Thursday, April 28, 2011

Enough already!


Sorry, internets. I haven't been deliberately not blogging. Life has just been...interesting lately. Interesting is usually good for the ol' blog, but not this time. This time it's just been draining and time consuming.

First, storms. I won't whine too much because, hello, we're alive and our house is intact. I lost a trampoline and some tulips. With nearly 300 confirmed dead from these storms, and whole neighborhoods completely leveled, a trampoline is a minuscule price to pay. However, as grateful as I am that our area was mostly spared, we still had tornado warnings night after night. And spending those nights wedged into a tiny bathroom with three kids and no sleep was less than pleasant. I was pretty much a zombie--a scared-we-were-going-to-die-in-a-tornado zombie--most of the past week. Wait, can zombies even die in tornadoes?

The storms left many county schools without power and roads too debris covered to drive on, which meant that for two days my kids were unexpectedly home from school. And on a third day they had a delayed opening and an early release because of the severe weather. You know how I feel about my kids being home when they should be in school.

And because this seems to be the storm that keeps on giving, today I was informed that my neighbors want me to pay for damage to their siding. The people renting the house told the owners that they were "pretty sure" our trampoline hit the house and ripped off siding the night it ended up in my front yard.

While I can't be certain that it didn't fly around and hit things before eventually catapulting itself over my house, neither can they be certain it did. There were numerous foreign objects strewn around both of our yards and the street in front of us that morning. Lawn furniture, whole sections of privacy fencing, trees from the other side of the neighborhood... There's no knowing what hit their house. And we had 65 MPH winds that night. Just the force of the wind could have been enough to peel away siding. So, while I feel bad for the owners, I'm not paying for damages that no one really knows how they came to be. I've had a visit from both the property manager and the insurance adjuster today. Both essentially said I should just pay for it to help out the owners, and insisted I was a bad person and would create neighborhood animosity if I didn't. I was polite at first, but eventually ended both conversations by firmly telling them that unless they could produce unequivocal proof that it was my trampoline that did it, I wouldn't be paying a cent. I may need to speak to legal, though, just to cover my bases.

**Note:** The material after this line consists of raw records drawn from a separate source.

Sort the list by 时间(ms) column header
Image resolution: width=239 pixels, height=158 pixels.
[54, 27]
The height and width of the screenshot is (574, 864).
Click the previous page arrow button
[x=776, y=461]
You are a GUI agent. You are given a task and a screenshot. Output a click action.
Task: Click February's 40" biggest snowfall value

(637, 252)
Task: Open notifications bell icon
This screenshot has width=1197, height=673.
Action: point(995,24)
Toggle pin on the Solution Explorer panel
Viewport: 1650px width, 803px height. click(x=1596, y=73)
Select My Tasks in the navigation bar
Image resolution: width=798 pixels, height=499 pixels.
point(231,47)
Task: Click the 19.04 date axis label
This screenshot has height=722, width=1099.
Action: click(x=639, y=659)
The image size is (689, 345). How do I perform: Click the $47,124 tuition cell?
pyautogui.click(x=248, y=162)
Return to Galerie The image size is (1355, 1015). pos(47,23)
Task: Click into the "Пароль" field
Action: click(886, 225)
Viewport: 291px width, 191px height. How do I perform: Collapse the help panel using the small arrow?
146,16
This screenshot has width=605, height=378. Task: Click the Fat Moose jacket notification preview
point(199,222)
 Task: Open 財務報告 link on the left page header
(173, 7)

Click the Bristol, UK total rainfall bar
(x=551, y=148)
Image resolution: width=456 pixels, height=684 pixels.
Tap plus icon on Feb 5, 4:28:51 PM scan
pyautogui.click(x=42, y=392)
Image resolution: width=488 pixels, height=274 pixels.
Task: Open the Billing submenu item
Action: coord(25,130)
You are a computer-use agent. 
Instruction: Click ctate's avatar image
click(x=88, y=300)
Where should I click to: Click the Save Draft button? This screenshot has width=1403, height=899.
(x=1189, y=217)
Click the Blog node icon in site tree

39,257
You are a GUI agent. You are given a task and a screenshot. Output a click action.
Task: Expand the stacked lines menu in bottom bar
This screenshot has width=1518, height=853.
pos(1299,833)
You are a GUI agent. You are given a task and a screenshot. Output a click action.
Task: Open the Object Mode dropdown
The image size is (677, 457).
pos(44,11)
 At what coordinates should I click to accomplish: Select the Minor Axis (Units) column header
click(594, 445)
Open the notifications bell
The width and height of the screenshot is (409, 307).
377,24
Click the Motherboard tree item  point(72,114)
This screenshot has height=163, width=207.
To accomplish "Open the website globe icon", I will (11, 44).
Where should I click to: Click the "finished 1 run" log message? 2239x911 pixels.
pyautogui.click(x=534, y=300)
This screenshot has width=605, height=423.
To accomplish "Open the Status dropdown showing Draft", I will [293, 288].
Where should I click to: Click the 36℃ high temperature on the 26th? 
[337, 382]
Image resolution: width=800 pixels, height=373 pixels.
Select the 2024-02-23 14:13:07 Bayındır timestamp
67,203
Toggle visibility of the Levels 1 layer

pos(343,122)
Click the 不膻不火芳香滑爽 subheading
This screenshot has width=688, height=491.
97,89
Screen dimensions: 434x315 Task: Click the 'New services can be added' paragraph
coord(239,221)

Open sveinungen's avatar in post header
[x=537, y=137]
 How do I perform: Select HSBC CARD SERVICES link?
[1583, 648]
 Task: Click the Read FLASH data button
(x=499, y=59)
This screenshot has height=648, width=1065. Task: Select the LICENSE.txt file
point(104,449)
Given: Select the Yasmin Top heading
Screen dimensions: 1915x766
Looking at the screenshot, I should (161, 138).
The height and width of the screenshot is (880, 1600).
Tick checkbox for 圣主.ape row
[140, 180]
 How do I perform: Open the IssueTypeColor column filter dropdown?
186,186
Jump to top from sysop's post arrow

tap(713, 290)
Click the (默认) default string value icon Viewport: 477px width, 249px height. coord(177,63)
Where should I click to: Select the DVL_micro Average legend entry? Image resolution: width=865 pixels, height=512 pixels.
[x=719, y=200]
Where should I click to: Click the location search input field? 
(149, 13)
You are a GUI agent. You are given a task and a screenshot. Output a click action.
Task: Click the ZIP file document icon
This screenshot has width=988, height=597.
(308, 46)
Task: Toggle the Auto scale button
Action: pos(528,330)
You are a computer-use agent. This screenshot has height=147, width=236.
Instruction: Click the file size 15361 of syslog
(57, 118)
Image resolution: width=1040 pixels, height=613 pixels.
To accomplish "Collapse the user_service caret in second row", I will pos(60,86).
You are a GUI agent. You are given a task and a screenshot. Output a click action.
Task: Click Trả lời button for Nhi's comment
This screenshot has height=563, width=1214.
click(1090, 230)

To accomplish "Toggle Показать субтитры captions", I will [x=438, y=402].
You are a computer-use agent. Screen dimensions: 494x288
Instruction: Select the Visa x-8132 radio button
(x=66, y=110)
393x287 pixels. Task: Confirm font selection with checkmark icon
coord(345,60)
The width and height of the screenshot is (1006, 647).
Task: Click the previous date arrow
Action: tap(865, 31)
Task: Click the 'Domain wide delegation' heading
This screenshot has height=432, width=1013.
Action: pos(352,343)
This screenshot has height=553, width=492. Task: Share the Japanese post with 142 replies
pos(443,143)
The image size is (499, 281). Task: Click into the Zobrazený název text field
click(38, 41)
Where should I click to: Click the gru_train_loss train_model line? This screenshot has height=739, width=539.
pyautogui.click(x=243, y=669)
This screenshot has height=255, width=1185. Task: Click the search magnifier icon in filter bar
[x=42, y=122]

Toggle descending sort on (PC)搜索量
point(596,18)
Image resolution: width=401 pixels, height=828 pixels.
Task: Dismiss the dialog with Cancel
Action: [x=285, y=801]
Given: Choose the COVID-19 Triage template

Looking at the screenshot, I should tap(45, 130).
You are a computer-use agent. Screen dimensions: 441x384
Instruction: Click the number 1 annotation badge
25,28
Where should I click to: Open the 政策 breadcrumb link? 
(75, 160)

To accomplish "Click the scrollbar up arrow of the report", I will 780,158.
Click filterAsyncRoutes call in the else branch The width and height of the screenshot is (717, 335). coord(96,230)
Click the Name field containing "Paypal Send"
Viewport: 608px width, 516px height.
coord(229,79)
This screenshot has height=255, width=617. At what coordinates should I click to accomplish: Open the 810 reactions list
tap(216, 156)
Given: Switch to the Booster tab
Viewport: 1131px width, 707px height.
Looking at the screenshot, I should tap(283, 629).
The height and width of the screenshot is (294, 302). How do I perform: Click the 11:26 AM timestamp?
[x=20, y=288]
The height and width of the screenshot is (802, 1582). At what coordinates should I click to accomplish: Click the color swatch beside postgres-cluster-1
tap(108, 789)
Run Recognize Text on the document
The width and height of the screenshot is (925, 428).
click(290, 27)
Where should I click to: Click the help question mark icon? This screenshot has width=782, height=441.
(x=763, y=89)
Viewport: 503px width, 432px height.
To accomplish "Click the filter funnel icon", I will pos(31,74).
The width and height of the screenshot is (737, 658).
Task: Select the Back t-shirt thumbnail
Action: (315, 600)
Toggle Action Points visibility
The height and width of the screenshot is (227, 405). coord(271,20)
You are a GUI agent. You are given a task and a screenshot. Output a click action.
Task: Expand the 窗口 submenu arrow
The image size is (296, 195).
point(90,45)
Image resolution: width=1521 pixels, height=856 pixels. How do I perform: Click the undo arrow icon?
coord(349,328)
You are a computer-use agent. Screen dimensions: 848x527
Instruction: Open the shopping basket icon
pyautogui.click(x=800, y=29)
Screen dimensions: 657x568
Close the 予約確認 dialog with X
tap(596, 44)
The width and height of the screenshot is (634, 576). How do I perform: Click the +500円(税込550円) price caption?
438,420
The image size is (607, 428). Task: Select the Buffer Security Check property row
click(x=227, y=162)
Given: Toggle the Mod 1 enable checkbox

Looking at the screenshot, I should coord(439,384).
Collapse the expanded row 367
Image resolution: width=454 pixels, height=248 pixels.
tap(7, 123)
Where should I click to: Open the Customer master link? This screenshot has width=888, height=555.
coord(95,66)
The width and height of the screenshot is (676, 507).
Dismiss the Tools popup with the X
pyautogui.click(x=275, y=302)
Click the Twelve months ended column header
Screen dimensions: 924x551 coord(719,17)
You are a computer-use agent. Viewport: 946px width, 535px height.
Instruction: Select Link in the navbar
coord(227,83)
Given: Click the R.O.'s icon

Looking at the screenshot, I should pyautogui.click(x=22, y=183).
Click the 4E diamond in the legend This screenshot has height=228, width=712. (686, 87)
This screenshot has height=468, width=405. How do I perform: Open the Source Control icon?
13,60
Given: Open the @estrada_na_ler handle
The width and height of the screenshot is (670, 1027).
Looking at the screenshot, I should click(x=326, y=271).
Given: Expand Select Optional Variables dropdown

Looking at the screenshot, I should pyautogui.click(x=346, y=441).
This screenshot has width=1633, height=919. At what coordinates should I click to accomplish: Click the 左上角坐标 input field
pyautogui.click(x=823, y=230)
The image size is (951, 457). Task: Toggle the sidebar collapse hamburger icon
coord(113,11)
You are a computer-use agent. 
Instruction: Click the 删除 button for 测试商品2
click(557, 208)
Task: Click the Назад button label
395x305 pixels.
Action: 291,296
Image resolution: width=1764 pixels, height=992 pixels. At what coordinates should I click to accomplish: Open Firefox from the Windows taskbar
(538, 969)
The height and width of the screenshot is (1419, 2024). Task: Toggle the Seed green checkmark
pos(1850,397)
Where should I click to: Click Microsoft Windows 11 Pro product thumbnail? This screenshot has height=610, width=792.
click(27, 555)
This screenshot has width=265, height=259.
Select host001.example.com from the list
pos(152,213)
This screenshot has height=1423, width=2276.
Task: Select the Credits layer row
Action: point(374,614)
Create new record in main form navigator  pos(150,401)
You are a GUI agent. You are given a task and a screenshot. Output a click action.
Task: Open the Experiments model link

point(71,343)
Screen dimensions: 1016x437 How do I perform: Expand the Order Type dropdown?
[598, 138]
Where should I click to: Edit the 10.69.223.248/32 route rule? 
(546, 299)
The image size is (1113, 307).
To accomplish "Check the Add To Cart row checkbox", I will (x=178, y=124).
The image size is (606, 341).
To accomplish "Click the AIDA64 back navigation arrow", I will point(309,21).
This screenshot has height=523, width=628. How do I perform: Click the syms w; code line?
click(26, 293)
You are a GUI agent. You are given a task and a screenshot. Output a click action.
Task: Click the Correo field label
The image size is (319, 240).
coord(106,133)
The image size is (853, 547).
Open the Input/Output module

And non-storm related, but equally as inconvenient, Ben was suspended for three days. He had been fighting daily in the bathroom and finally got caught.

I would like someone to please explain to me how a suspension punishes the child? Because I'm pretty sure it was more a punishment for me. Sure, I made life as unpleasant as is legally allowed for him for those three days, but doing so created more work and stress for me. Essentially, I was forced into being a prison guard at a hard labor camp and a home schooler all at once. So, I may have shiny bathrooms, windows, floors and base boards courtesy of his punishment, but I also have a forehead tic and extra gray hairs.

And then rounding off this magnificent couple of weeks is my new and improved terror that Will is going to get blown up and/or shot. He's in a war zone, so that's always a niggling fear at the back of my mind. But the reality has been that he has a pretty safe job. He's not out in the villages. He's not riding in convoys. He's mostly in his safe little office getting his geek on. He occasionally hops a helicopter to smaller bases to fix equipment, and those little trips terrify me, but really, he's pretty safe.

However, if you've been following the news lately, you'll know that Afghan soldiers/security force members have been blowing people up and shooting them. And this has been happening in what are normally considered very safe situations. Like meetings. We've lost 14 soldiers from here in two weeks to this. Nine of them were simply in a meeting in an office, and an Afghan walked in and detonated an explosive vest.

So, nowhere is safe now. And I'm pretty sure I'm getting an ulcer.

And while I'm whining, let me add that I'm tired of parenting alone. I have lots of offers for babysitting, and I'm really grateful for them. But babysitting is not what I need. I need a second parent. Babysitting just puts off the inevitable. I need someone else to dole out punishments once in awhile. I need someone else to feign enthusiasm over hearing Amelia read the same book 500 times. I need someone else to decide which tattles to act on and which to ignore. I need someone else to put them to bed, help Amelia wash her hair, get up on Saturday morning to get breakfast, keep them semi quiet in church, make sure homework gets done correctly, answer questions about photosynthesis and trim fingernails. Because it's wearing me down doing it alone.

O.K., I'm done. Sorry to be such a Debbie Downer, but on the bright side, I've pretty much met my blog-whining quota for the year now.